Work instructions :: Reproduce without change only the part of the lines below that opens with the line containing "For every named target in this 1105×974" and closes with the line containing "[button] (1065, 776)", both of those lines included.

Provided data ::

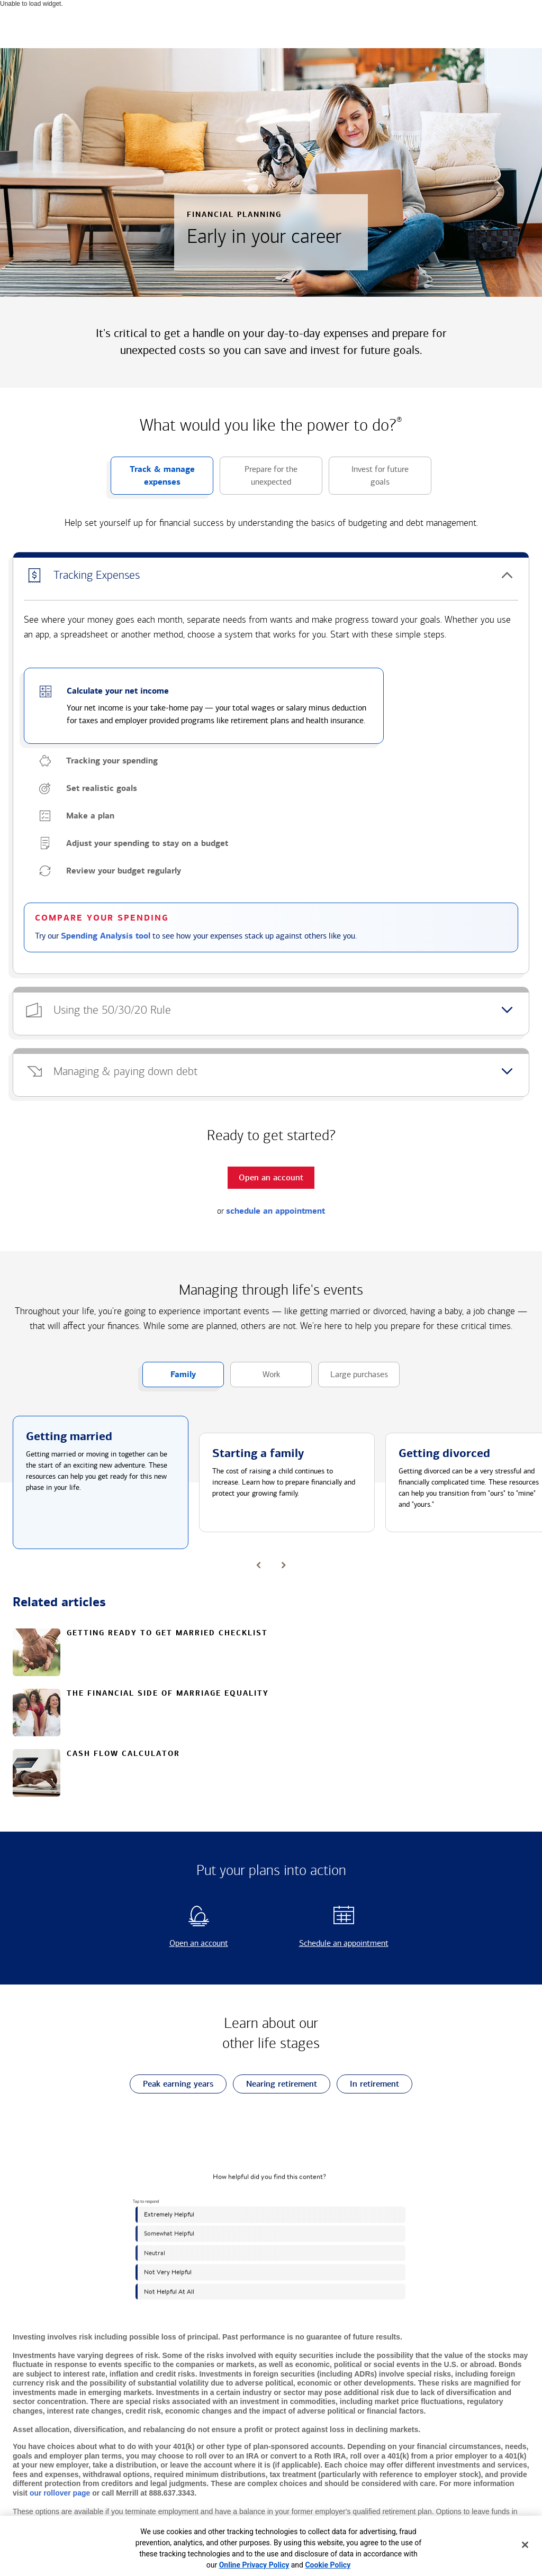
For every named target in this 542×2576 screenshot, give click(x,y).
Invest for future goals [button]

...

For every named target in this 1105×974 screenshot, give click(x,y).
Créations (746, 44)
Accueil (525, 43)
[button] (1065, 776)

Solution for this task ::
For every named target in this 1105×974 screenshot, give click(x,y).
Créations (746, 44)
Accueil (525, 43)
[button] (1065, 776)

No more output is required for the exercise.